Exercise goal >> Find the "The height and" line in the records below and repeat it and every later line exactly, up to the last; do not include pictures.

Start of Block

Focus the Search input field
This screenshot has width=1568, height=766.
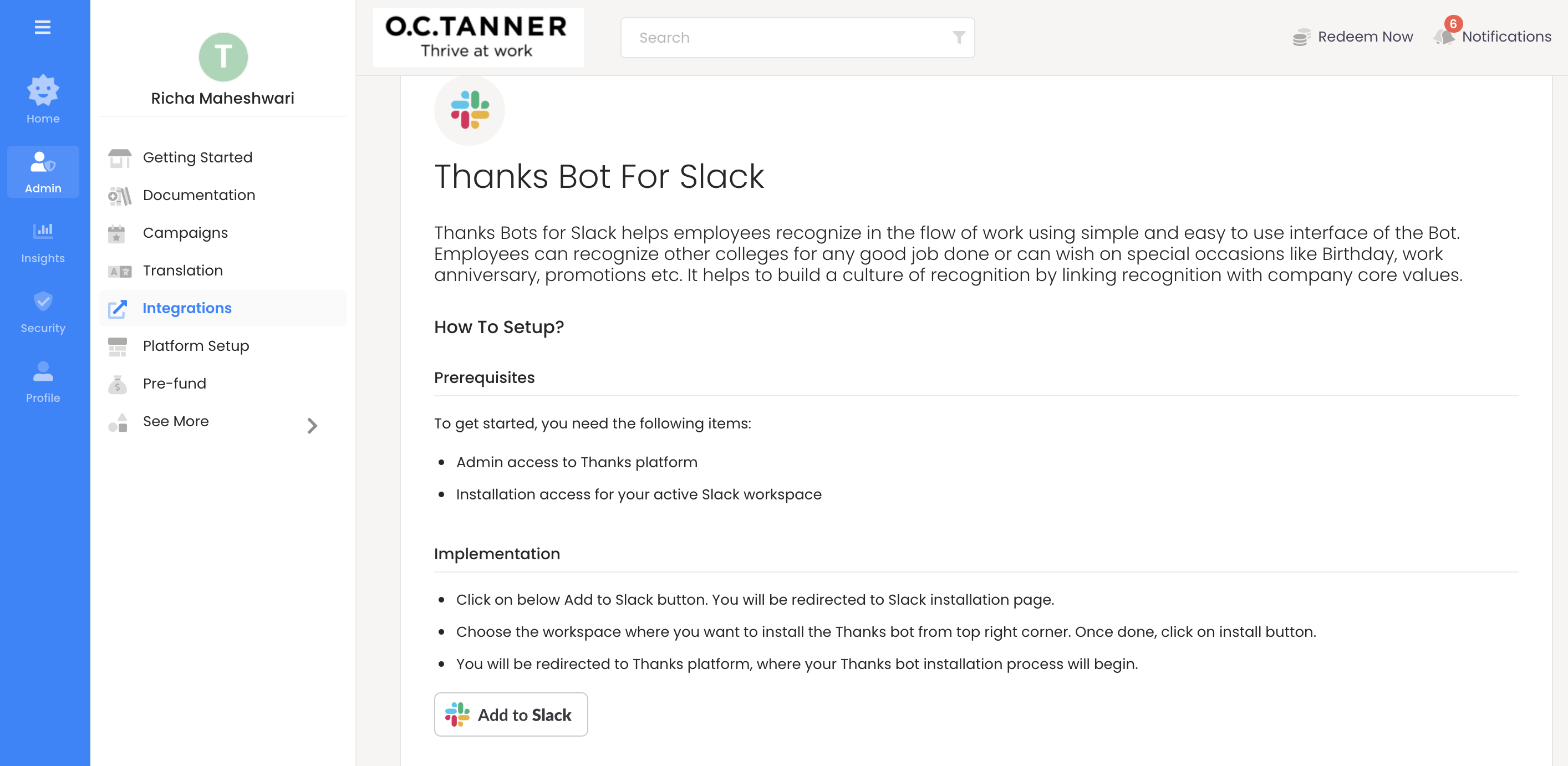coord(785,38)
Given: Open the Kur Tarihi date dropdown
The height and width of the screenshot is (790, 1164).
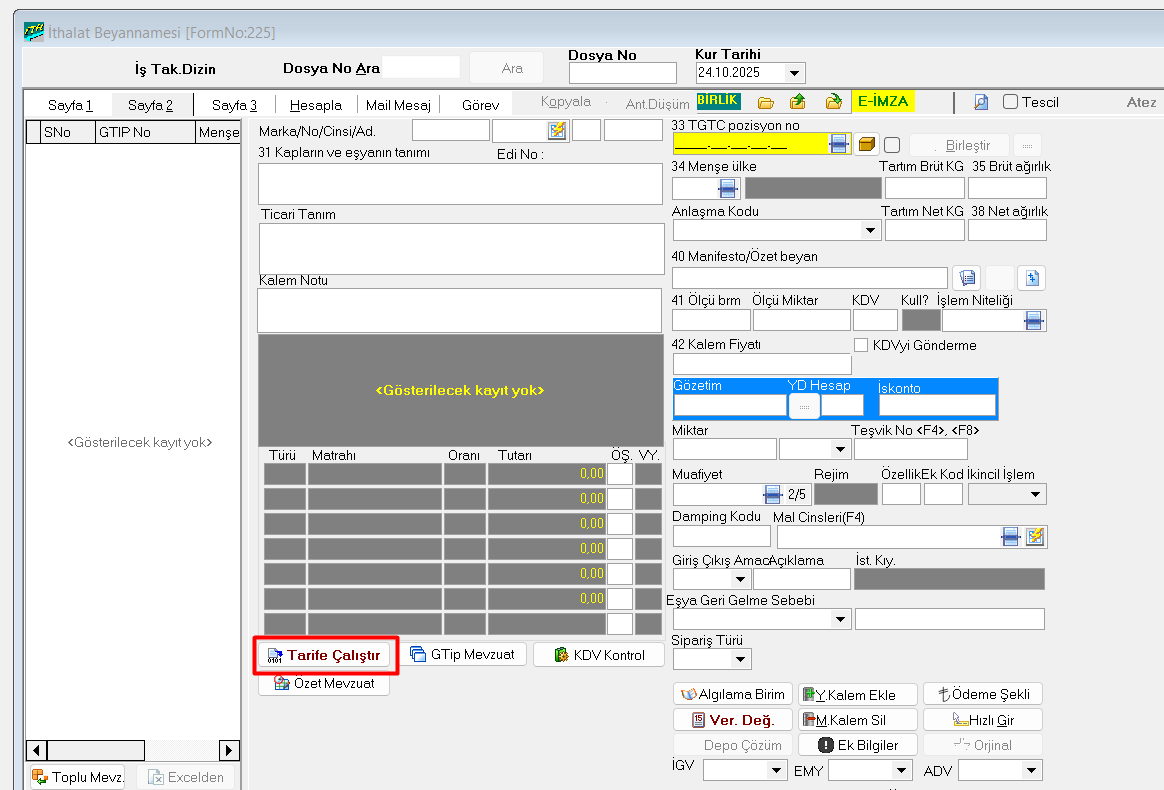Looking at the screenshot, I should 795,73.
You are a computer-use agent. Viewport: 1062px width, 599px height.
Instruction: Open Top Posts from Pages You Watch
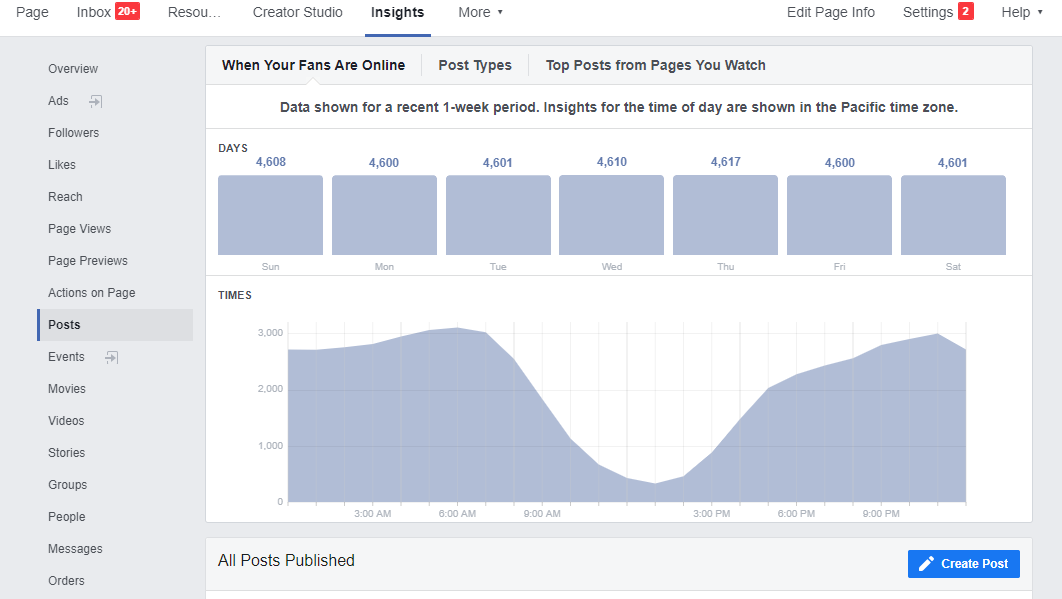(655, 65)
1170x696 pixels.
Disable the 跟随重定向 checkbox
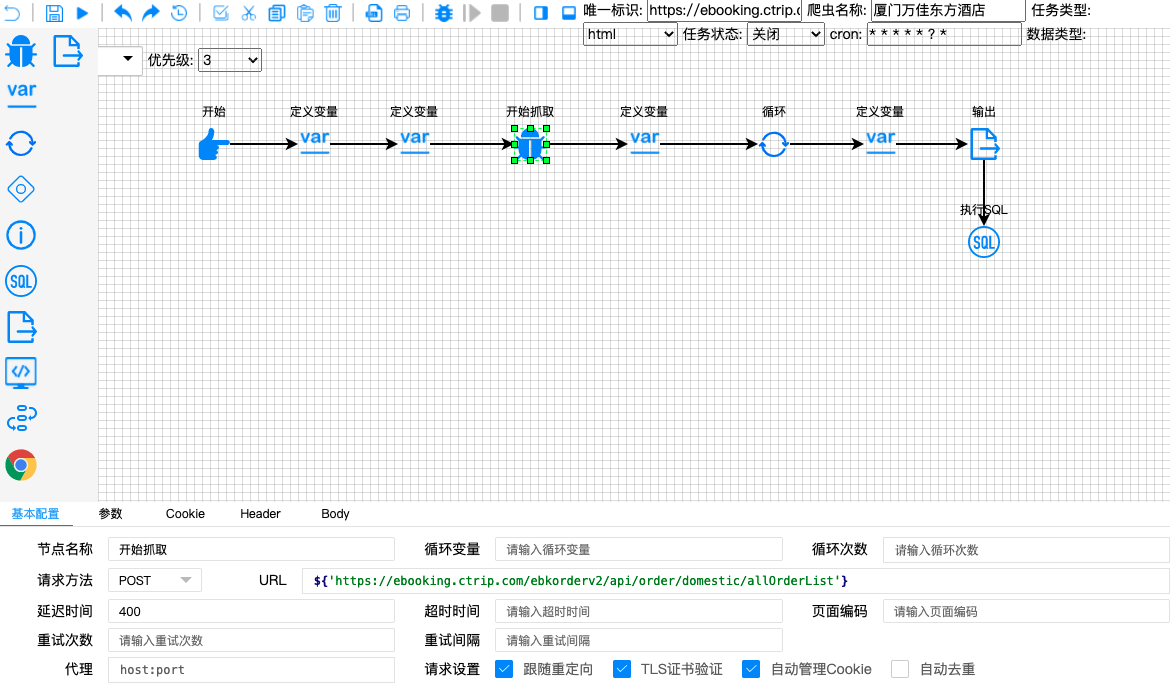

End of Block

Task output >>
The height and width of the screenshot is (790, 1164).
Looking at the screenshot, I should 795,73.
You are a computer-use agent. Viewport: 1062px width, 599px height.
Instruction: Open Top Posts from Pages You Watch
(655, 65)
1170x696 pixels.
Disable the 跟随重定向 checkbox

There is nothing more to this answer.